Bitcoin and other cryptocurrencies use blockchain for transaction records. But much of the worlds’ data that requires protection is in files: documents, images, videos. A security-focused blockchain must be able to store anything.

A bigger problem is that data in a cryptocurrency blockchain must be publicly consumable. This is antithetical to the goal of data security. Not only can the blockchain not be publicly readable but copying all sensitive data in its entirety to every storage node on the network magnifies the threat of breach by the number of nodes.

This can be solved relatively easily, however. The security-focused blockchain could actually de-centralize the data itself by breaking it into pieces and storing it across multiple blocks in the blockchain. This means that forced access to any single node would be meaningless because it would contain only fragments of data with references to other fragments in other nodes. It also means that because the data describes itself by linking all of its fragments together in the right order, there is no master map, encryption key, or decoder to steal.

The final major issue is that the Bitcoin blockchain would never work for an organization that needs to not only protect its data but also use it. Adding new transactions to the Bitcoin network today can take ten minutes. A security-focused blockchain could gain significant performance enhancements by becoming private and permissioned. This means that all of the nodes are centrally controlled and trusted.
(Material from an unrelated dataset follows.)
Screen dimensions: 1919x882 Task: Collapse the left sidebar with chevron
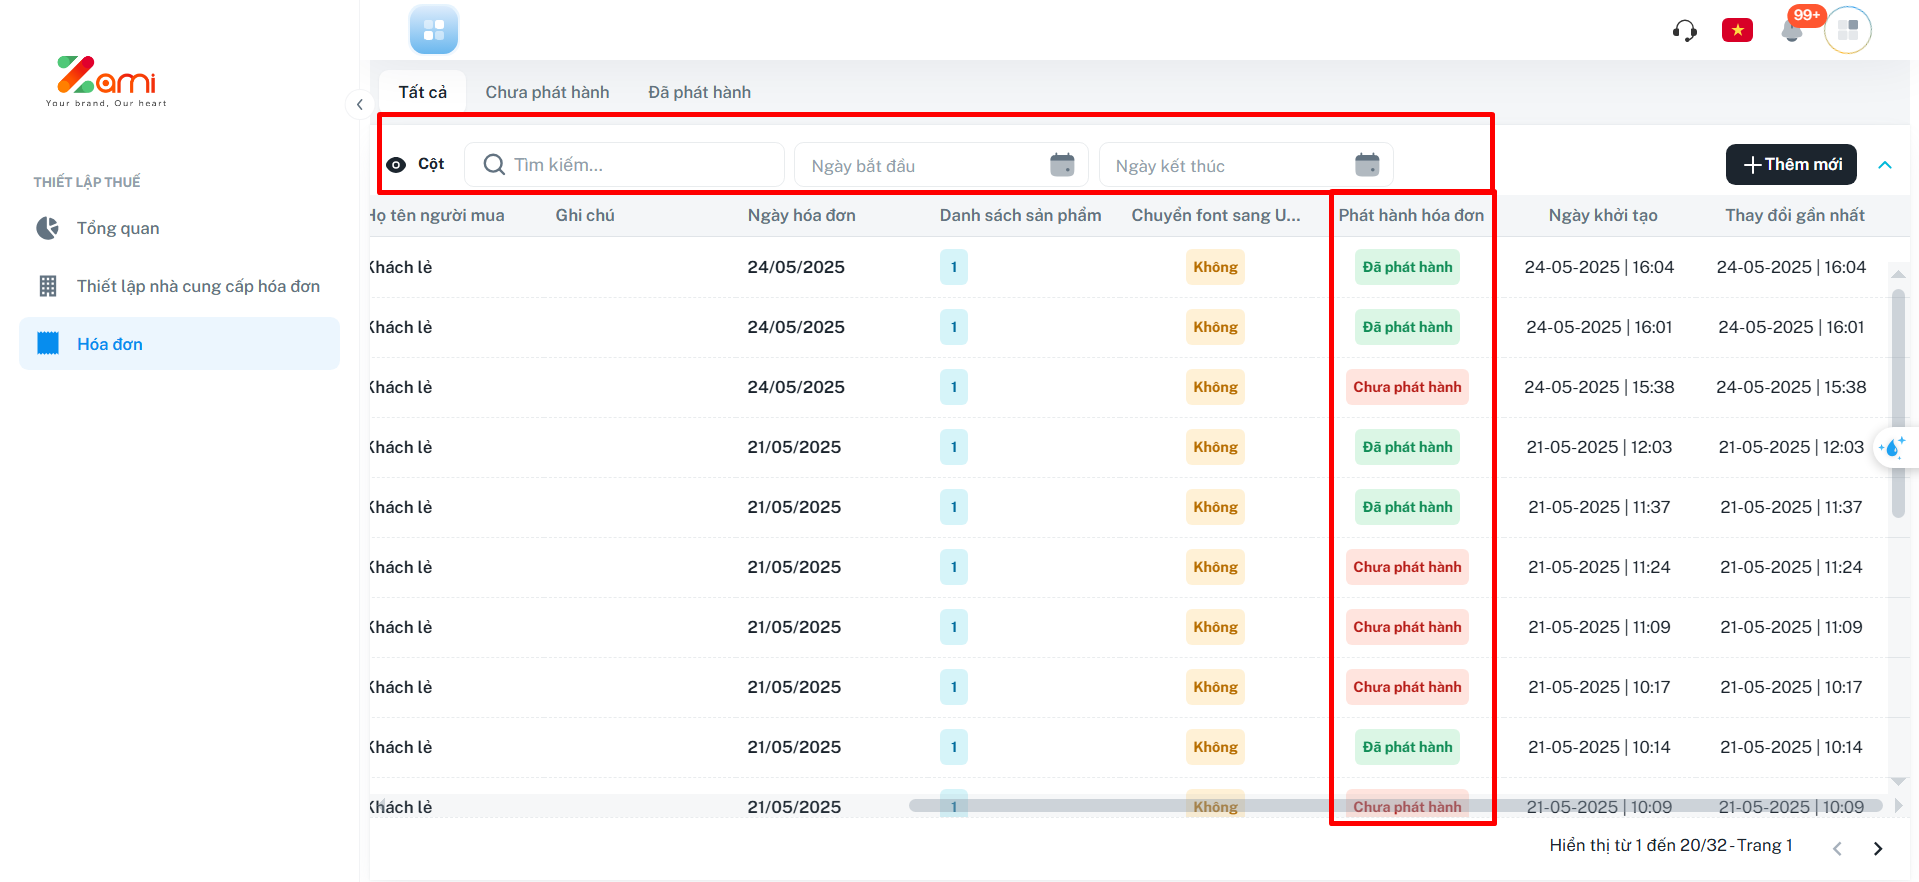[x=359, y=104]
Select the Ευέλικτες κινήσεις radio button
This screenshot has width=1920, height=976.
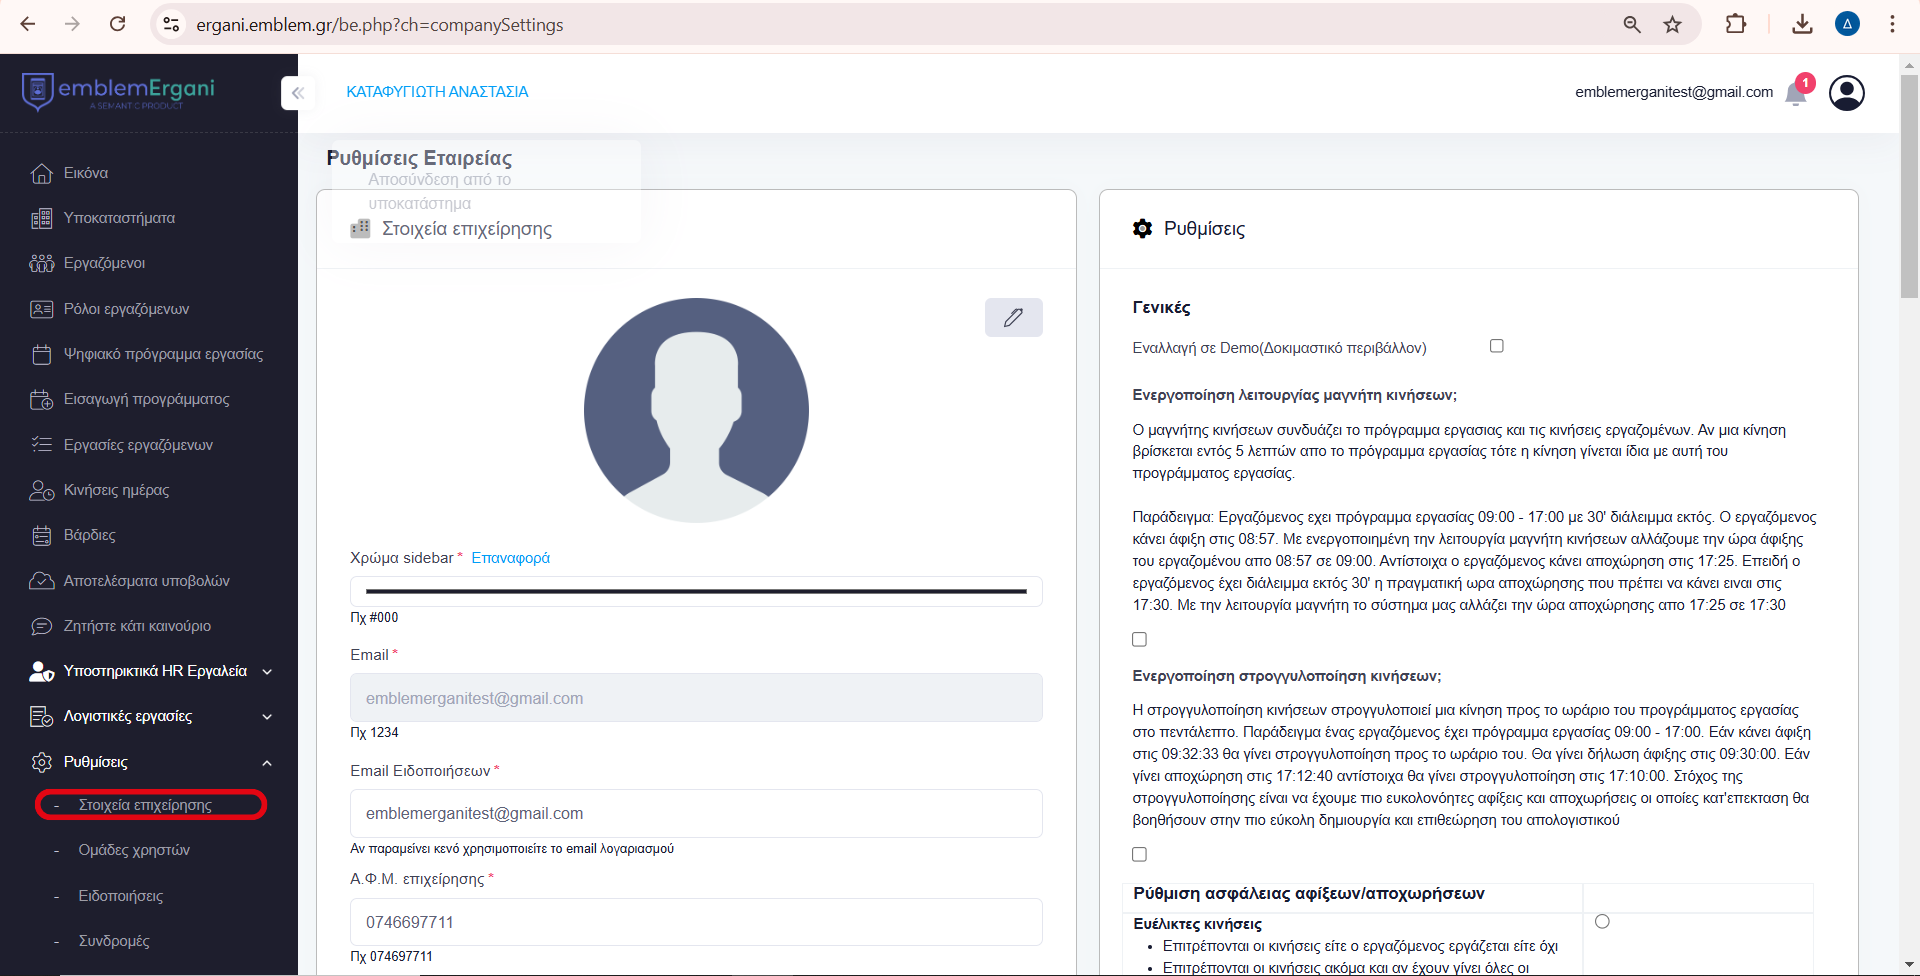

Driving business transformation

I have spent the last four years working behind the scenes on research and development around blockchain technology as it applies to scalable data security, and my team and my mission is to engineer a new security architecture that would address some of the fatal flaws in our current systems.

I like to say it is that mission led us to blockchain and not the other way around. Blockchain offered the answer to a list of requirements necessary for a restructured foundation for data security. But, many modifications had to be made and continue to be made in order to make blockchain uniquely suited to providing data security and immutability at scale.

Today, we have come to see blockchain as the foundation for the kind of security that drives business transformation.

In the cybersecurity world, the toxic mixture of technological challenges, increasing economic incentives that reward criminal behavior, and differences in technical knowledge have sowed distrust among stakeholders in corporate leadership, IT, the user base, and outside partners.

Opportunities exist to use blockchain to record all types of data activity, creating an unhackable record of what and how everything is being used, and by whom. This has the potential to create visibility into data-access for all, and a powerful deterrent to those who would access data for nefarious purposes. This kind of record could also be used for compliance purposes to enhance relationships with regulators.

Similarly, all anomalies and incident responses could be logged to a blockchain, creating a very detailed and court-admissible record of any attempt to impact data or network resources.

An immediate opportunity

The blockchain design-pattern is not just about supporting digital currencies, and it’s not just about starting the slow process of rethinking every human system of trust. Its basic security-related characteristics, with some adaptation, have the potential to genuinely stem today’s overwhelming tide of data breaches.

Digital trust today has been damaged, both between the different groups of stakeholders tasked with security and between those people and the technology they depend on to run their businesses or accomplish their missions. With novel foundational technologies like blockchain it can be restored.